◆高校野球秋季東北大会第2日 ▽2回戦 鶴岡東0―1一関学院(11日・名取市民球場) 今春、希望枠でセンバツ出場の一関学院(岩手)は先発した右腕・飯田翔(2年)が鶴岡東(山形)打線を2安打10奪三振に抑え、完封。1―0で競り勝った。
「よっしゃ!」試合終了の瞬間、一関学院の背番号「1」飯田は、両手を空に突き上げた。鶴岡東打線にまったくチャンスを与えず、9回を零封。最終回、6番・榎本大輝(1年)のスクイズで奪った唯一の得点で、初戦を突破した。沼田尚志監督は「飯田がよく踏ん張ってくれた」と絶賛。公式戦2度目のシャットアウトを達成した飯田は、「自分の力を出し切れば負けない。全力でぶつかった結果」と胸を張った。
完ぺきな投球だった。一関地区予選中、自打球を当てた左足親指の痛みも完治、立ち上がりから全開。カーブと直球でカウントを稼ぎ、「腕が振れていたので、いい感じで空振りを取れた」というチェンジアップで10K。許した安打は初回と5回の単打2本だけで、三塁さえ踏ませなかった。

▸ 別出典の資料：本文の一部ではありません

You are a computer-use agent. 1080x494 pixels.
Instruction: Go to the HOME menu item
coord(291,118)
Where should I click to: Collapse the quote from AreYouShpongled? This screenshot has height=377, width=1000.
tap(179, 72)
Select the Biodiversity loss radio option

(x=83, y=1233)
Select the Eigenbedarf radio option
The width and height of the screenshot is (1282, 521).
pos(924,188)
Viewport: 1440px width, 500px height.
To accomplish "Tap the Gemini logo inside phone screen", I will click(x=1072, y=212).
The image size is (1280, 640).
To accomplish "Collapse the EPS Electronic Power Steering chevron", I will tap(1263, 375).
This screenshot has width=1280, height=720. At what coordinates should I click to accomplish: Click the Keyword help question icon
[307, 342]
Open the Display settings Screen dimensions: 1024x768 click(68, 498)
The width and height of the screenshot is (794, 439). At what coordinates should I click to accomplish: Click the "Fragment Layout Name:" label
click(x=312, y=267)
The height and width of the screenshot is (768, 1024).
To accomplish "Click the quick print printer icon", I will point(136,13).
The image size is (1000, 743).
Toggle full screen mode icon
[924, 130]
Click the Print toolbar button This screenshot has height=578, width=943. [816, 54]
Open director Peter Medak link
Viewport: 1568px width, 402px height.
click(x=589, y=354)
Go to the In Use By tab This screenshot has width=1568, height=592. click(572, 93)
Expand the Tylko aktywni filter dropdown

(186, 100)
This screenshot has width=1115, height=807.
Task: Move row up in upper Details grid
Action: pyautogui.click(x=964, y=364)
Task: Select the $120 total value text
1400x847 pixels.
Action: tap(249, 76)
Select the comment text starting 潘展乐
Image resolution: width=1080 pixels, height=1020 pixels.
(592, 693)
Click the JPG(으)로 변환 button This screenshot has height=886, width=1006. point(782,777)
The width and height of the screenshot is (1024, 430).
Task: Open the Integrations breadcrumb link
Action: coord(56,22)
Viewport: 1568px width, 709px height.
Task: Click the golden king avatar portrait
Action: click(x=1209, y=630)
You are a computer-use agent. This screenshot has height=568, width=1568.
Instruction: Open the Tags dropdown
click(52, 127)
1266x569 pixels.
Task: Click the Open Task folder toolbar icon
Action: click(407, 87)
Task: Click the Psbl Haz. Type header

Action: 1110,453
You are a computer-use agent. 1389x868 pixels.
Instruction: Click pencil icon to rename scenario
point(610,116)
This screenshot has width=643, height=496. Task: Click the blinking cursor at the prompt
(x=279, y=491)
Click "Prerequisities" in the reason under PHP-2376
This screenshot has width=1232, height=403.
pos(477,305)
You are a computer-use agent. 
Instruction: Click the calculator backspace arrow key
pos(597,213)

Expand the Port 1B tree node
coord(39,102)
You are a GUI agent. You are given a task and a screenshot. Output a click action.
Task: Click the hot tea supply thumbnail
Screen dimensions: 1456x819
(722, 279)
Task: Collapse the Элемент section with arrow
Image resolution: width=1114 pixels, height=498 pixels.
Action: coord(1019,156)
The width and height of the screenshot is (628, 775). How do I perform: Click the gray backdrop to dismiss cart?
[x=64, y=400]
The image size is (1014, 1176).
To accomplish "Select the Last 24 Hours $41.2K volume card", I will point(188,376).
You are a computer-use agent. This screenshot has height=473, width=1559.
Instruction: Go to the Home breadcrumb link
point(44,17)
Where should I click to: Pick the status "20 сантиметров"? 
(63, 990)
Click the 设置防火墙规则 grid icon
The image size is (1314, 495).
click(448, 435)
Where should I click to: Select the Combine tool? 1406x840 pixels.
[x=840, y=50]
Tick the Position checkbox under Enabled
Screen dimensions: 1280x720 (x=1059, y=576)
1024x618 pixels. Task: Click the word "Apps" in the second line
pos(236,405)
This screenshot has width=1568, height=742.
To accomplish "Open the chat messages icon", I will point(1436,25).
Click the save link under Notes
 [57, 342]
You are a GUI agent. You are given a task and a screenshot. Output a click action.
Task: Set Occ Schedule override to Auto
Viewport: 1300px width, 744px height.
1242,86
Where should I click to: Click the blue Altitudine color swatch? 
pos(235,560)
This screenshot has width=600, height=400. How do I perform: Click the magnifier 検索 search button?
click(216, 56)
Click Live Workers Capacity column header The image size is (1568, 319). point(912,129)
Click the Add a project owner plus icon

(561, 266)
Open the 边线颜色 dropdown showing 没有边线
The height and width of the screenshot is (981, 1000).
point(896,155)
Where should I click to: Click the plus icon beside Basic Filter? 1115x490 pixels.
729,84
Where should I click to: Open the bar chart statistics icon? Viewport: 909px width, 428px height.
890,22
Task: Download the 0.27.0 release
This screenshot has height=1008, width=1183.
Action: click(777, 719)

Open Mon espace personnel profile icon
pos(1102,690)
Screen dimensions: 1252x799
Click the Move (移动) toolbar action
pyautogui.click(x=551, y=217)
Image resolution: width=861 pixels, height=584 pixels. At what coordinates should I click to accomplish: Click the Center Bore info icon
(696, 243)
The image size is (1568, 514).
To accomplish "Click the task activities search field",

悔しさをバネにした。今春、希望枠でセンバツに出場し、飯田は背番号11をつけて同級生の阿部航、菊地翔太とともにメンバー入り。しかし、“3本柱”のうち、飯田だけ登板機会がなかった。「(飯田は)あれから人一倍がんばった」と指揮官。今夏、エースナンバーを奪取。今大会直前にも、10日間で15キロ以上走り込むなど、徹底的に自分を追い込んだ。来年からセンバツの希望枠は廃止されるが、飯田は「今度は自分がチームをセンバツに連れて行って、そして甲子園で投げたい」自力で2年連続出場を引き寄せる。
◆飯田 翔(いいだ・しょう)1991年12月28日、宮城県塩釜市生まれ。17歳。小2のとき、塩釜ドラゴンズで捕手として野球を始める。塩釜中央シニアで投手に転向。中学2年で東北選抜。今春のセンバツはベンチ入りも登板なし。MAX137キロの直球とカーブ、スライダー、チェンジアップが持ち球。家族は母と姉。176センチ、70キロ。血液型A。